On day two, Pace traded down twice with an eye toward landing one of his top second-round-band talents: Kansas State offensive lineman Cody Whitehair. 

Bears looking in the mirror for major improvements in 2017

Bears looking in the mirror for major improvements in 2017

The focus of every NFL offseason is necessarily and obviously on adding to the talent base and core of a team. That spotlights free agency and then the draft.
 
The Bears are looking elsewhere. Much closer to home, actually.
 
Any next-step in what the Bears are going to become under GM Ryan Pace and coach John Fox starts less from who they bring in and more from getting more from what they already have.
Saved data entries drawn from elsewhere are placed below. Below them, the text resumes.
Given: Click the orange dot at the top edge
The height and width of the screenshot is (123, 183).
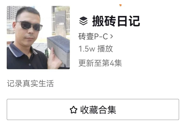Looking at the screenshot, I should coord(120,5).
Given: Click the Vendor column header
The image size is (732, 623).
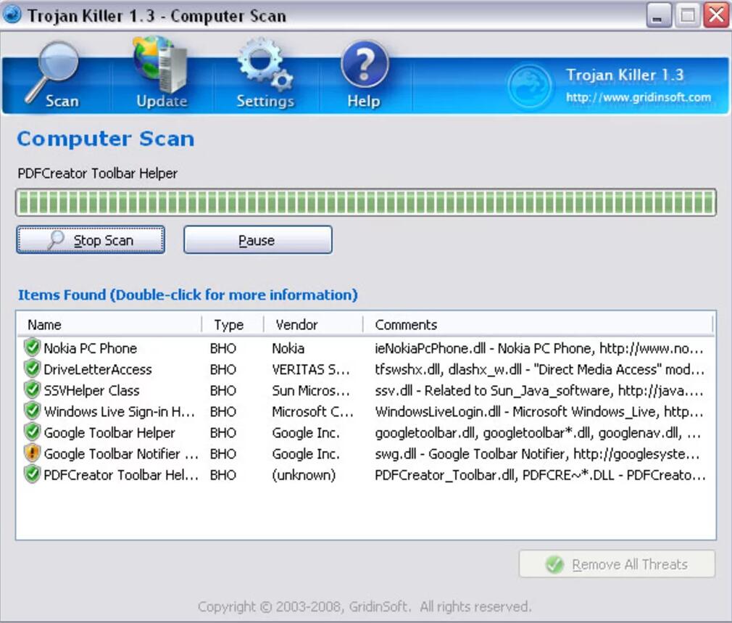Looking at the screenshot, I should click(x=312, y=324).
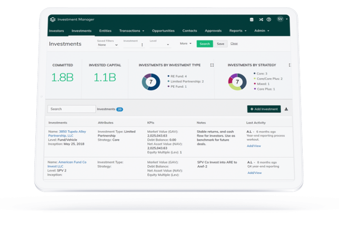Image resolution: width=339 pixels, height=235 pixels.
Task: Open the help question mark icon
Action: (269, 20)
In 2016, for example, that took the form of Jordan Howard, albeit a draft choice but in fact starting from the bench the first couple of games, ultimately replacing Matt Forte with a better rushing year (5.2 ypc.) a full yard better than Forte's career average. It took the form of Cam Meredith going from 11 to 66 receptions.
 
In 2017, that will take the form of those players and others – Leonard Floyd, Eddie Goldman, Cody Whitehair, Kevin White, more – staying not where they were, but ascending.
 
To that end the Bears have looked internally for upgrades to come in the form of better health in particular, since any improvement starts with their core players — i.e. high draft choices in particular — simply being on the football field for more than just a handful of games.
 
"We just put everything on the table," Pace said last week at the NFL owners meetings. "I value when people do that. We have made some tweaks and some adjustments, without going into specifics. But it could be some scheduling things, some training camp things, things we're doing in the weight room, things we're doing in the training room, just dialing things to adapt.
 
"And not just putting our heads in the sand and saying, 'bad luck.' We made some adjustments and tweaks that we're all supportive of and we all had input on. we're excited about the outcome of that."
 
The Bears will adjust not so much the intensity of a full-pad training camp day, for instance, but with how they add a recovery element that spaces out the max-effort stretches and allows players to recharge and go hard at high levels. They will not add the extra travel and disruption of practices against other teams, after going early to Indianapolis and New England the past two preseasons for work against the Colts and Patriots.
 
"A couple of things we've done dealing with some of our sports science people is kind of two-days-on-and-then-a-soft-day, so actually have time to recover," Fox said. "We're not going to work against anybody this year, just because from a scheduling standpoint you're not in camp near as long as you used to be… .
 
"So just kind of adjusting the science of that and how to deal with it, how to best utilize it."
 
The Bears will end training camp before the second preseason game rather than the third. They also have had an ongoing investigation into their own injuries, apart from work the NFL is doing in the area of injury management. 
 
After 2015 they upgraded the condition of their practice fields, looking at ways to cut down on soft-tissue injuries. Ironically, the injury rate increased, although arguably in no small part to injuries decidedly NOT minor soft-tissue: broken arm (Brian Hoyer), broken leg (Connor Cook), catastrophic ankle (Kyle Long), torn labrum (Jay Cutler), and others.
 
"Obviously the injuries are something that we've looked at very hard," Fox said. "To be quite honest with you, we had some injury issues even that first year. They were a little more soft tissue, a little more practice-oriented. We did a lot to improve the fields. We did a lot to improve how we practice. we actually did a lot more adjustments.
 
"This year it actually got worse. So we kinda go back to the drawing board. Our league does the research, we do it. We've done quite a few things that we've looked at; it's been a collaboration, whether it's strength coaches, assistant coaches, practice techniques, which we actually dropped our injuries in practice this year. but we got more catastrophic injuries in games this year — broke leg, broke arm, broken bones. But you still evaluate it and do everything in your power to try to correct it."